Y la emoción le vuelve a entrecortar su voz: “Ella pudo verme recibida. Estaba feliz mi abuela. Me acuerdo de que siempre me esperaba con un matecito o con un heladito cuando llegaba de la facultad. Me emociono un montón porque recuerdo esos años que fueron muy bonitos”.

Antes de recibirse llevaba tres años ayudando a su papá en la farmacia y ya vivía sola. Alberto sabía que esa niña que a los 7 años lo ayudaba a “ubicar los medicamentos cuando llegaban los pedidos” iba a seguir sus pasos.
El hombre fue cadete de un local de expendio de remedios cuando era joven y se graduó como “idóneo de farmacia”. Se dedicó a esa actividad porque un problema en la mano derecha le impedía tener otros empleos, pero poco a poco fue apasionándose por su labor.

Junto a un socio abrió el Botiquín Ullum en 1975, en la calle Valentín Ruiz. En el comienzo de los 2000 lo transformó en la conocida farmacia del departamento, ya como único propietario, y la ubicó en la Ruta 60, a 500 metros de la plaza departamental.
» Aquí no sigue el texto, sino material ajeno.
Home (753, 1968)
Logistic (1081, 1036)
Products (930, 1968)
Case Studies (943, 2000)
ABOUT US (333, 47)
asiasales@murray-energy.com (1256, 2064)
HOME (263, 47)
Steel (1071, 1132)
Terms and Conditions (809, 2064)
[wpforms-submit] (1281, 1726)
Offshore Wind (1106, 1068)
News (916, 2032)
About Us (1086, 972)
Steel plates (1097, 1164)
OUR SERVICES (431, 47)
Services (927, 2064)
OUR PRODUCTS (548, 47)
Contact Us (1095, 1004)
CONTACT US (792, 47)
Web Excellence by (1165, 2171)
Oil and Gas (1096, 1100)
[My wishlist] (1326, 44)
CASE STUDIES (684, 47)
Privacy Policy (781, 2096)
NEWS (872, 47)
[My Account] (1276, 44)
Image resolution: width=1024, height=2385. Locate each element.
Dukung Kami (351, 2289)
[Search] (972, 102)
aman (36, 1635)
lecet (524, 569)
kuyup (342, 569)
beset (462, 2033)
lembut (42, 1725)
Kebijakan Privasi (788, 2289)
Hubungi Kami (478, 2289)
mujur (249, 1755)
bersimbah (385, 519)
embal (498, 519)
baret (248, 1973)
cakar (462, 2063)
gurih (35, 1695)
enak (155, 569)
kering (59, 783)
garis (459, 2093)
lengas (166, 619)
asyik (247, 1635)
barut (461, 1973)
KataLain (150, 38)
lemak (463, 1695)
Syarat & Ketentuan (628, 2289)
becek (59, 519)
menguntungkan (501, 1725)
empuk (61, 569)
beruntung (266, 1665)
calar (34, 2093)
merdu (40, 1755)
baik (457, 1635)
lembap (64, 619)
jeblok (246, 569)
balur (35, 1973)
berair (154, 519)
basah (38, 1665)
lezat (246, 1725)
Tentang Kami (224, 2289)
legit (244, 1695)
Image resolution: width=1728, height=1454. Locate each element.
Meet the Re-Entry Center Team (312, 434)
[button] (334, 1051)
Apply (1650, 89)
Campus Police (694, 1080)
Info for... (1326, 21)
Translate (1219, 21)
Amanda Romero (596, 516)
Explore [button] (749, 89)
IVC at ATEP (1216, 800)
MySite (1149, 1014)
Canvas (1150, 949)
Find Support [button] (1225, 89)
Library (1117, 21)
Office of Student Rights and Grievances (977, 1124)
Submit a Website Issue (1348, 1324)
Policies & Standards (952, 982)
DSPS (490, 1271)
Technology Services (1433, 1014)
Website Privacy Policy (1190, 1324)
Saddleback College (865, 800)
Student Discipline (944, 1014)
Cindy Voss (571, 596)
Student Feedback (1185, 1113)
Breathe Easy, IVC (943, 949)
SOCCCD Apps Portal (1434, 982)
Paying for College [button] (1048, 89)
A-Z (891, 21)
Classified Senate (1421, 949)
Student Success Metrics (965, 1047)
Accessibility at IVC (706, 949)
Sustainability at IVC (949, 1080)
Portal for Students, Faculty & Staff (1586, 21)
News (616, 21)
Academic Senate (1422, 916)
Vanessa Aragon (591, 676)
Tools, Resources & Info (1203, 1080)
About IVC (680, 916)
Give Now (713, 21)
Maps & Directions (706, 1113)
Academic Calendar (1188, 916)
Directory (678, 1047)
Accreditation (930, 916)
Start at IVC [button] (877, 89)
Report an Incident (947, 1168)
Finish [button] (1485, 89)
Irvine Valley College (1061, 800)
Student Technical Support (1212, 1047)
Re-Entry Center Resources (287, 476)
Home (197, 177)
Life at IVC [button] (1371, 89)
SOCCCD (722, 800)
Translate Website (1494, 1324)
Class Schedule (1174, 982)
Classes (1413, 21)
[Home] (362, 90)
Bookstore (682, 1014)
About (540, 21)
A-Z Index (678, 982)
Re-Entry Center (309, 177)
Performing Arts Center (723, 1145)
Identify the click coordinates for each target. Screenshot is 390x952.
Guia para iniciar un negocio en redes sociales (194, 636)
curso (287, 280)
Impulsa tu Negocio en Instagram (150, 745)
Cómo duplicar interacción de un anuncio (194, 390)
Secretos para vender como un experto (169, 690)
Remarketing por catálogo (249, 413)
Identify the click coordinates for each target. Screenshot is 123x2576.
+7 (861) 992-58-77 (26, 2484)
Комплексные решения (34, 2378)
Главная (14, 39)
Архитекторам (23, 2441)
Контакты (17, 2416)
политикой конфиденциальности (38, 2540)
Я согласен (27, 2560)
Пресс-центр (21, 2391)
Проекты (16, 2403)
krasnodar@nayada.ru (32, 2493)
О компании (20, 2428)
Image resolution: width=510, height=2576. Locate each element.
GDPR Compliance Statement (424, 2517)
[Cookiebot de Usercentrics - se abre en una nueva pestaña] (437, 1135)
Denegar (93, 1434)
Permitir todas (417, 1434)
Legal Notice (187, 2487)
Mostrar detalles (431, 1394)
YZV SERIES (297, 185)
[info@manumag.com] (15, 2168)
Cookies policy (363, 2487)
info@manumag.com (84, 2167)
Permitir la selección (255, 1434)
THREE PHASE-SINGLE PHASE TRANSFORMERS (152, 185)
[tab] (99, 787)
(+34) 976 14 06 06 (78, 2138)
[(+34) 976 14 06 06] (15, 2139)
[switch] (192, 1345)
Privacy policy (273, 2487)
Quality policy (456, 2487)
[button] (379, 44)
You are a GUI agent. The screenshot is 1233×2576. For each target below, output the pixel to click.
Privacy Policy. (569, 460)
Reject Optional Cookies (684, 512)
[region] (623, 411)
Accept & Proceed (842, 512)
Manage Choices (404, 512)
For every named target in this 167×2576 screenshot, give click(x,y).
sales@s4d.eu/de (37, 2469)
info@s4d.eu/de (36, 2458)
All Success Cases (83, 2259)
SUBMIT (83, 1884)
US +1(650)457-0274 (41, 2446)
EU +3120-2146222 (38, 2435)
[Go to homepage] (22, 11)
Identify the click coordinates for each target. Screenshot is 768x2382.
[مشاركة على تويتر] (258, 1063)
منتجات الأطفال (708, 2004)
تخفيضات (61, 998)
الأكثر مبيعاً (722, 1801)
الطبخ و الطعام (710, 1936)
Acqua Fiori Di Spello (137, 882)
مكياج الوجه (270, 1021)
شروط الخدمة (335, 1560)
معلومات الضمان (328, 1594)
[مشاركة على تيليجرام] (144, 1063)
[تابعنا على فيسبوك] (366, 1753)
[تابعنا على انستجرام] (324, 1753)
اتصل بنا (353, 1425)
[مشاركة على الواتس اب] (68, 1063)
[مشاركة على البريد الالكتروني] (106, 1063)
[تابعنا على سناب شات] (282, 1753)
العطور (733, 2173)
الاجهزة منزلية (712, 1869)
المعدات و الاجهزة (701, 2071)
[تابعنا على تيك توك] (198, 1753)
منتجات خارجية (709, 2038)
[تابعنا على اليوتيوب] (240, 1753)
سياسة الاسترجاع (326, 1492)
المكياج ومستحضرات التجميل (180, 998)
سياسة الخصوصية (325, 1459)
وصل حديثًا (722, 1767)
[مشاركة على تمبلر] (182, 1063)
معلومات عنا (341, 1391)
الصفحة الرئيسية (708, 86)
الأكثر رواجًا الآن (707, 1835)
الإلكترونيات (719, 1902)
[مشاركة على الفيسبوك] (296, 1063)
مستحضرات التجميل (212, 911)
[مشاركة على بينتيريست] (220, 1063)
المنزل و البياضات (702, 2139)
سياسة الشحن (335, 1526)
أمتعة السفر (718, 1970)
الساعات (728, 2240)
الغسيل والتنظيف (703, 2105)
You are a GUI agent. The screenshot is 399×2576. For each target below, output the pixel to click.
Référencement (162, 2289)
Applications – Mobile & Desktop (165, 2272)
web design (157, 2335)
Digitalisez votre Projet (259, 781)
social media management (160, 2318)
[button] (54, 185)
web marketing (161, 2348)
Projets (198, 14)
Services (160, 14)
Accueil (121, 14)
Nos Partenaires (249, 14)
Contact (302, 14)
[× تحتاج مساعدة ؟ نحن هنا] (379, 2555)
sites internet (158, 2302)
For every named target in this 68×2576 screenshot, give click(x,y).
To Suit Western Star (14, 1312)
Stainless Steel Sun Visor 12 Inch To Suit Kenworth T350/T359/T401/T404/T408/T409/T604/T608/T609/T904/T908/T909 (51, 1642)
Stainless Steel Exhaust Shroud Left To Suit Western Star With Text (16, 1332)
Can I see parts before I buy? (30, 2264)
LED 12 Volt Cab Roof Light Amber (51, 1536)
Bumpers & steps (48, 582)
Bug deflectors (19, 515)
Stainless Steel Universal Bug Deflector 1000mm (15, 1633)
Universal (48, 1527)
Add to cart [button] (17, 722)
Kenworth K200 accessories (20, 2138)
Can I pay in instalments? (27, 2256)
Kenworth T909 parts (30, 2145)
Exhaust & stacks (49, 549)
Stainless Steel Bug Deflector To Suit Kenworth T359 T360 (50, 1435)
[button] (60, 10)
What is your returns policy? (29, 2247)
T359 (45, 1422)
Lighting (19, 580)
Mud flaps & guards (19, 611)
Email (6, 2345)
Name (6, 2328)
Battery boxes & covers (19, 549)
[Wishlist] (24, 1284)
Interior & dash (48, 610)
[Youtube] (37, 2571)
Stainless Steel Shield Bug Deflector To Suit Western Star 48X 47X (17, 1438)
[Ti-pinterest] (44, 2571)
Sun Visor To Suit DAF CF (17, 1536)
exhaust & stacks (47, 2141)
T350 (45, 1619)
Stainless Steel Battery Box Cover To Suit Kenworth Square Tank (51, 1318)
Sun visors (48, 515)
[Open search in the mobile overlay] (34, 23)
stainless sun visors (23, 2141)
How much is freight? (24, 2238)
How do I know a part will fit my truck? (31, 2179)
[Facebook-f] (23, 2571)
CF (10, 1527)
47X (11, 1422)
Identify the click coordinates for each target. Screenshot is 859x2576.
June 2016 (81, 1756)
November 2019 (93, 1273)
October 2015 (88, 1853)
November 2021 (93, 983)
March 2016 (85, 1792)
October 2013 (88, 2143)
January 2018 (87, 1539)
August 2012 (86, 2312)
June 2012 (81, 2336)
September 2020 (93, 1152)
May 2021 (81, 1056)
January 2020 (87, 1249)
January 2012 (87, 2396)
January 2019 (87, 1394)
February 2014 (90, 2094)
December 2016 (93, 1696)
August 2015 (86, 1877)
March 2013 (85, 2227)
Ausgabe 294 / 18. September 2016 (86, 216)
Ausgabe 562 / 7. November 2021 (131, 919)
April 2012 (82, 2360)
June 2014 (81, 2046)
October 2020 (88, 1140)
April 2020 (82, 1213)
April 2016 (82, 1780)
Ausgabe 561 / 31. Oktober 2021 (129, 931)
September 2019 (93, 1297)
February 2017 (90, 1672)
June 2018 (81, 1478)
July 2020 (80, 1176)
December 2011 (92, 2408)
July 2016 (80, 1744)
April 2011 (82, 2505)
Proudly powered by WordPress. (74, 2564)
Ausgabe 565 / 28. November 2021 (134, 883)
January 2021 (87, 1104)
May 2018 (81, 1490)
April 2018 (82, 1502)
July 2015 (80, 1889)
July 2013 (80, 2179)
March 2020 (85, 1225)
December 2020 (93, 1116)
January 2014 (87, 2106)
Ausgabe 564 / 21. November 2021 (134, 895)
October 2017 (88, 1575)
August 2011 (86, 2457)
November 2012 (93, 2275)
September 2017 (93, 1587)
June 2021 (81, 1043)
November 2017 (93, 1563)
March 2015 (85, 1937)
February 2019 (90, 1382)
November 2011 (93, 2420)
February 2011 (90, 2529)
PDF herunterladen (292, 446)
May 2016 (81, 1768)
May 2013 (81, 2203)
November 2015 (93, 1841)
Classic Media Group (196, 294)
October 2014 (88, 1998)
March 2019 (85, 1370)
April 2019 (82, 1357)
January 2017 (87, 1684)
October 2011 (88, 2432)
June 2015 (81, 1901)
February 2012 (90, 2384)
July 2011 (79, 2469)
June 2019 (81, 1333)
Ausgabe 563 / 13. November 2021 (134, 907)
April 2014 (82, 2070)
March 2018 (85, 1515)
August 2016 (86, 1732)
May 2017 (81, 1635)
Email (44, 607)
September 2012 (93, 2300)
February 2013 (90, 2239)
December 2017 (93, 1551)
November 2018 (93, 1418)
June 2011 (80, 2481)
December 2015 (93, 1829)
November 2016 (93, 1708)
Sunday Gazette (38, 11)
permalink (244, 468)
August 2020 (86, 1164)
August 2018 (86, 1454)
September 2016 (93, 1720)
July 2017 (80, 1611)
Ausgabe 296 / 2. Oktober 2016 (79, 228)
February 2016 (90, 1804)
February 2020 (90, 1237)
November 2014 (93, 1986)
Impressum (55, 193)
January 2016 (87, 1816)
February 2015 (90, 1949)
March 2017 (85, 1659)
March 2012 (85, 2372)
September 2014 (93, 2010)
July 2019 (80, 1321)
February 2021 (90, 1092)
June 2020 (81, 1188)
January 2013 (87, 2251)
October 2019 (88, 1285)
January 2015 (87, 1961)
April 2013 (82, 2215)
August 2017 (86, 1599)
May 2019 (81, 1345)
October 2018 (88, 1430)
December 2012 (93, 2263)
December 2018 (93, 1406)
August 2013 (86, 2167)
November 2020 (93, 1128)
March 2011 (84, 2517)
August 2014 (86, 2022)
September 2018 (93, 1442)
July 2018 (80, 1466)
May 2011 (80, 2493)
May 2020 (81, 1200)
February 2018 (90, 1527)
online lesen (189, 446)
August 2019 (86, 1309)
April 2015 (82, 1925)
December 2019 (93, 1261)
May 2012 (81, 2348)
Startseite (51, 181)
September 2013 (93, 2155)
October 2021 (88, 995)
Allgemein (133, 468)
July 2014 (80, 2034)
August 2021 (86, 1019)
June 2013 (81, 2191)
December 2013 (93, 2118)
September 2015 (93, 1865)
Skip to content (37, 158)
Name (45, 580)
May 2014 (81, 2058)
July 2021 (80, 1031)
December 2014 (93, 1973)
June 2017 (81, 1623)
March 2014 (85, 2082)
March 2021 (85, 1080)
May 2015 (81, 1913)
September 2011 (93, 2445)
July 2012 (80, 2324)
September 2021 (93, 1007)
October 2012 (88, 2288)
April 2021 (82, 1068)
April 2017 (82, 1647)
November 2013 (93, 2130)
“Cada logro en la farmacia se lo dedico a mi papá. Siempre lo tengo muy presente. Puse su retrato en el local, para que nos acompañe todos los días cuidando su lugar de trabajo”. Ahora ella es propietaria y trabaja por su comunidad mañana y tarde. También fue muy importante para sus vecinos durante la pandemia. “Siempre que veo que llevan en caravana a los pibes cuando se reciben, digo ‘qué hermoso, qué satisfactorio’”. Para ella fue un antes y un después haber cumplido su meta profesional.

“Cuando me fueron a entregar la nota me dijeron ‘felicitaciones colega’ y supe que me había recibido”. En ese instante irrepetible, todas las lágrimas derramadas en los días tristes, los nudos en la garganta por las frustraciones, los interminables viajes en colectivo y las abnegaciones que retrasaron algún momento de disfrute, tuvieron sentido. Un sueño cumplido de alguien que hoy tiene una labor clave para los ulluneros.